**ASSIGNMENT**
Please give back word for word the lines below, from the first one through the one with "Task: Tap the article headline about 이문수".
___ SUPPLIED INFORMATION ___
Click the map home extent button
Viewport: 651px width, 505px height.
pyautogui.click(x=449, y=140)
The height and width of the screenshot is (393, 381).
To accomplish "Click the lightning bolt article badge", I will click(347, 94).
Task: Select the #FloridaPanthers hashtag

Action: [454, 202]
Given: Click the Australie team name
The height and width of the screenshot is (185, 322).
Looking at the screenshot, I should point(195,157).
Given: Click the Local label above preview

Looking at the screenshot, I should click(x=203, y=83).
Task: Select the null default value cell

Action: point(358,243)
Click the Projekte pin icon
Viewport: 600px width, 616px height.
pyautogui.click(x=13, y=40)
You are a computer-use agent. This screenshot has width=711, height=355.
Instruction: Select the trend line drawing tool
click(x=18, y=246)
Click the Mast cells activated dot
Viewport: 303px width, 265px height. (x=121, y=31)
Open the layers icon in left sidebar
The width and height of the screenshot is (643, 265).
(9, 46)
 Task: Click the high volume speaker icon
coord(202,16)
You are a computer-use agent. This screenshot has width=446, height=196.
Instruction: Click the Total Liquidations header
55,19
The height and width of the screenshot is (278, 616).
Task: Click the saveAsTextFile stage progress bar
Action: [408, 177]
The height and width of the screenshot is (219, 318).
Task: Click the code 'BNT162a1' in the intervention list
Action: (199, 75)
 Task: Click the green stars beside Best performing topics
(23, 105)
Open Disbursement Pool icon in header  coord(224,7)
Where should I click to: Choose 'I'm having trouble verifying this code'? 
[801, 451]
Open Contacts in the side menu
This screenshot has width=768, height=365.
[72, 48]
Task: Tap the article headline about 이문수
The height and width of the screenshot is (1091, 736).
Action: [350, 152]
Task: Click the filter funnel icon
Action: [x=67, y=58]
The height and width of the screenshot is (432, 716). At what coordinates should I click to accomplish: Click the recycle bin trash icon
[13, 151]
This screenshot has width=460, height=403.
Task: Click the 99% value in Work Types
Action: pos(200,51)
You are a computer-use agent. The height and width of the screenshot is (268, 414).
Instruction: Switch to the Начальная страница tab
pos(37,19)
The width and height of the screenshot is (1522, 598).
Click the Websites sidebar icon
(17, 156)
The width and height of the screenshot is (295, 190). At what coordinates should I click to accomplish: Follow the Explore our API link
___
**FINISHED EXERCISE**
Click the map home extent button
Viewport: 651px width, 505px height.
pyautogui.click(x=449, y=140)
The height and width of the screenshot is (393, 381).
To accomplish "Click the lightning bolt article badge", I will click(347, 94).
Task: Select the #FloridaPanthers hashtag

Action: [454, 202]
Given: Click the Australie team name
The height and width of the screenshot is (185, 322).
Looking at the screenshot, I should point(195,157).
Given: Click the Local label above preview

Looking at the screenshot, I should click(x=203, y=83).
Task: Select the null default value cell

Action: point(358,243)
Click the Projekte pin icon
Viewport: 600px width, 616px height.
pyautogui.click(x=13, y=40)
You are a computer-use agent. This screenshot has width=711, height=355.
Instruction: Select the trend line drawing tool
click(x=18, y=246)
Click the Mast cells activated dot
Viewport: 303px width, 265px height. (x=121, y=31)
Open the layers icon in left sidebar
The width and height of the screenshot is (643, 265).
(9, 46)
 Task: Click the high volume speaker icon
coord(202,16)
You are a computer-use agent. This screenshot has width=446, height=196.
Instruction: Click the Total Liquidations header
55,19
The height and width of the screenshot is (278, 616).
Task: Click the saveAsTextFile stage progress bar
Action: [408, 177]
The height and width of the screenshot is (219, 318).
Task: Click the code 'BNT162a1' in the intervention list
Action: (199, 75)
 Task: Click the green stars beside Best performing topics
(23, 105)
Open Disbursement Pool icon in header  coord(224,7)
Where should I click to: Choose 'I'm having trouble verifying this code'? 
[801, 451]
Open Contacts in the side menu
This screenshot has width=768, height=365.
[72, 48]
Task: Tap the article headline about 이문수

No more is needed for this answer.